New research from DataGrail shows that nearly half of privacy requests sent in 2020 were to stop the sale of personal data to a third-party. The 2021 The State of CCPA: Benchmarking CCPA Trends Across Consumer (B2C) Brands report examined how California consumers are exercising their privacy rights according to the California Consumer Privacy Act (CCPA), which went into effect on January 1, 2020. 

The research found that consumers are increasingly concerned about their personal information and how it is used. It also underscores that the number of data subject requests (DSRs) companies receive varies wildly, depending on their privacy practices.

“With Apple leading a new charge on privacy and CCPA entering its enforcement stage, consumers are not only more aware of how their data is being used than ever before, they also realize, perhaps for the first time, that they have options to protect their information,” said Daniel Barber, CEO and founder of DataGrail. “As more and more states explore data privacy legislation, and as tech leaders take on privacy issues, we anticipate the number of DSRs to  increase in the coming year.”

DataGrail, which fulfills data subject requests (DSRs) for millions of consumers, analyzed DSRs processed throughout 2020 across its business-to-consumer (B2C) customers, resulting in a benchmark of what to expect as the CCPA and other privacy regulations start to have a larger impact on how business is done.

Among the most interesting findings, research showed:

  • Consumers are most likely to opt-out of their data being sold to a third party by submitting a do not sell (DNS) request, rather than requesting access to a record of their data or deletion of that data. Data showed that 46% of DSR requests were to opt-out of data being sold. 
  • One-third of DSRs in 2020 were deletion requests, demonstrating that consumers have become far more active in guarding their data.
  • The ease with which privacy rights could be exercised was also a factor. Consumers were twice as likely to exercise their right to opt out of data being sold versus performing an access request.

In addition to the complexity of managing consumer DSRs, companies are being hit with increased volume and substantial costs. Research showed that the average B2C company received 137 DSRs per million identities in 2020. (DSRs were measured per one million identities to normalize data across different company sizes.) Gartner data shows businesses that manually process data subject requests on average spend $1,406 per request. At this rate, B2C organizations who manually processed DSRs spent approximately $192,000 per million identities in 2020 to process and fulfill data subject requests.

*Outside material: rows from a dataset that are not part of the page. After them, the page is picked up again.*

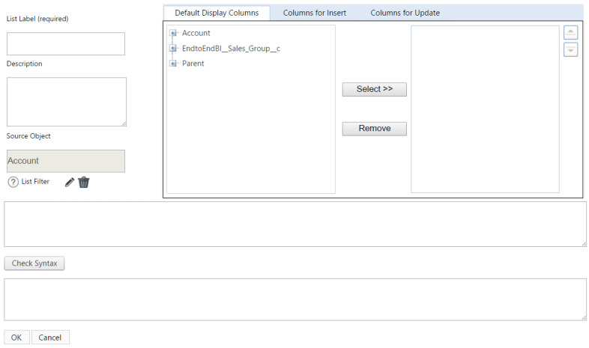This screenshot has width=589, height=348.
Task: Move the selected column down with the arrow
Action: click(x=570, y=49)
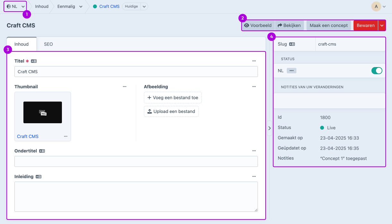Switch to the SEO tab
This screenshot has width=392, height=224.
48,44
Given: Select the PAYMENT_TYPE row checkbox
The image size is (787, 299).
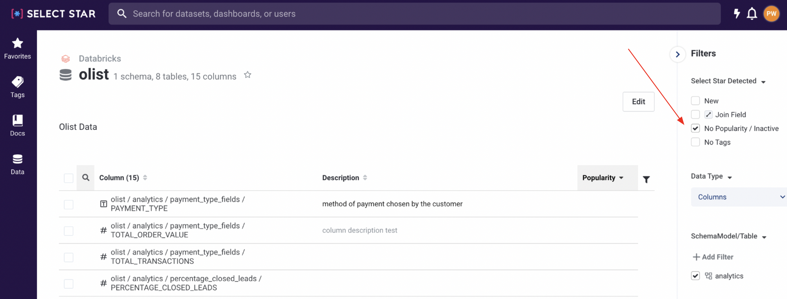Looking at the screenshot, I should coord(68,204).
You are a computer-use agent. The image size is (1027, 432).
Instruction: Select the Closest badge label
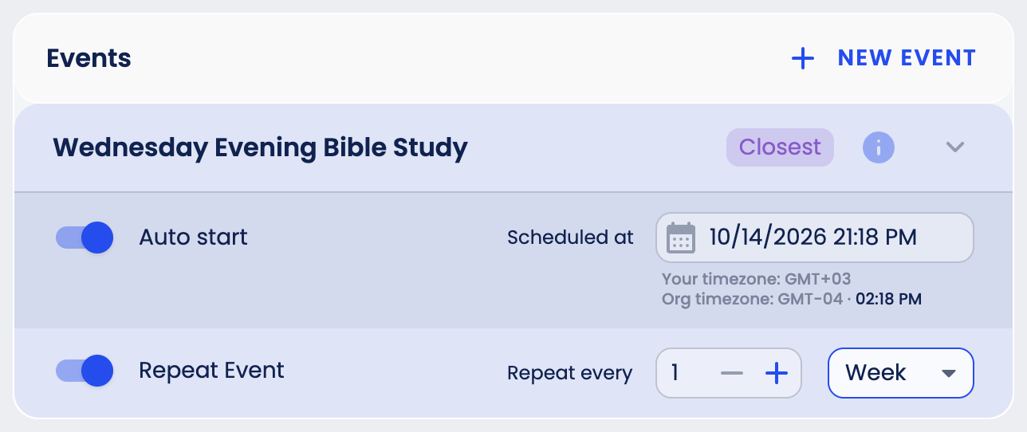tap(780, 147)
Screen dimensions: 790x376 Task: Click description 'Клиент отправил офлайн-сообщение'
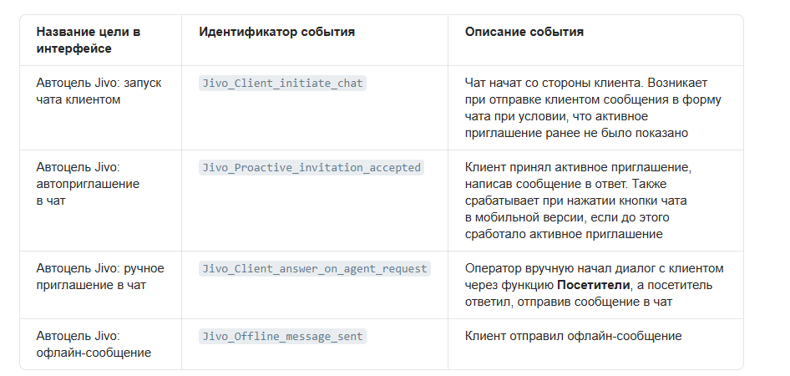pos(573,336)
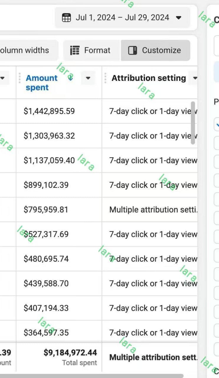Click the Customize panel icon
The image size is (219, 378).
(133, 50)
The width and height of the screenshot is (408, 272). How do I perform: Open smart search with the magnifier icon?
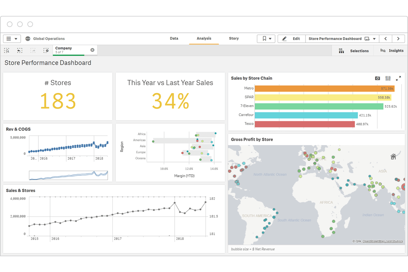[x=7, y=50]
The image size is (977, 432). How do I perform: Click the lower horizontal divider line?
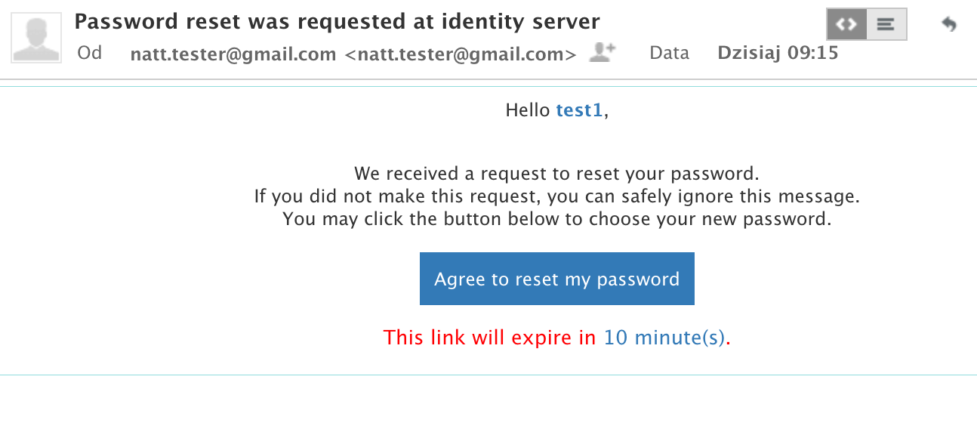point(489,375)
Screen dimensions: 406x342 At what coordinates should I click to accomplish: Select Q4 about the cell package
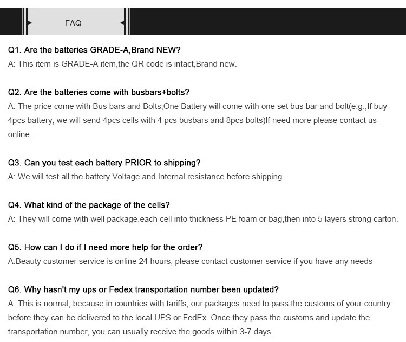[89, 205]
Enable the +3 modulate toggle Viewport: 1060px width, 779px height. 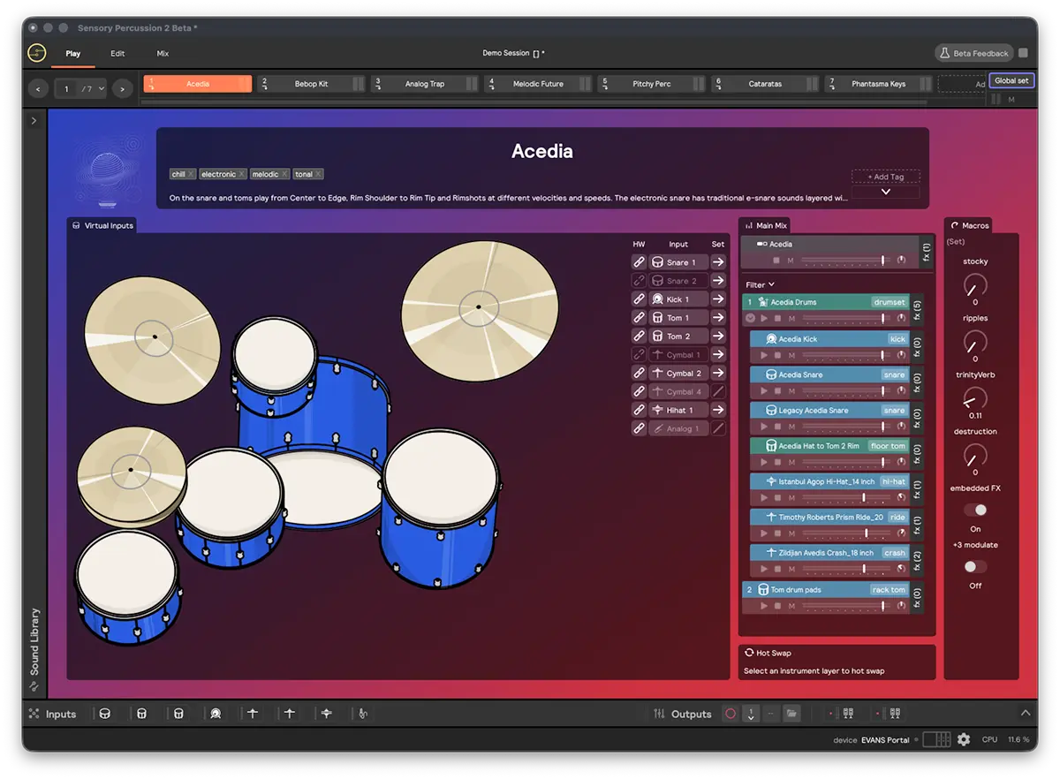point(974,566)
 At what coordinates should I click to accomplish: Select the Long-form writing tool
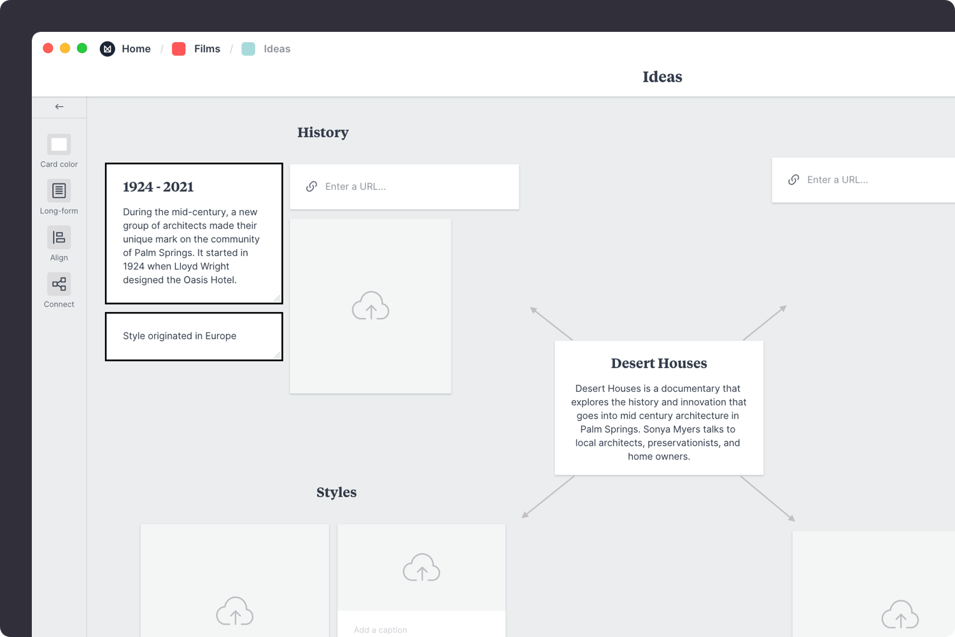tap(59, 191)
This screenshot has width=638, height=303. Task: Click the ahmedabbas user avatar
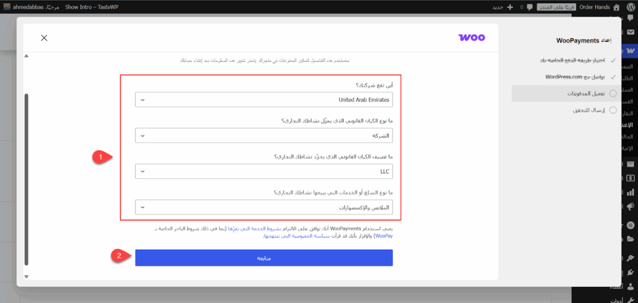7,7
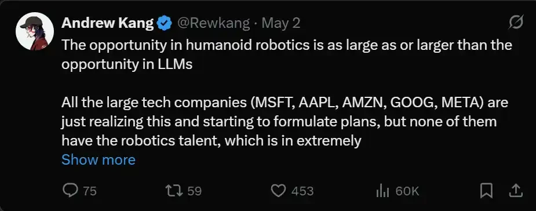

Factors that influenced request volume included:

  • Nearly half of all DSRs go unverified, which means the requester did not follow through with proving their identity. Many of these unverified requests were actually spam, costing companies time and money unnecessarily.
  • Organizations that use a form and a CAPTCHA tend to have significantly less unverified requests than organizations that ask customers to send an email.
  • Companies that updated their privacy policies frequently had a tendency to experience a surge of requests after an update.

Ultimately the study concludes that businesses can offset the drain from privacy requests by becoming more proactive themselves through steps such as simplifying the language used in their privacy policies, being consistent in their approach, and adopting automated solutions that can reduce fulfilment complexity and time-consuming manual processes.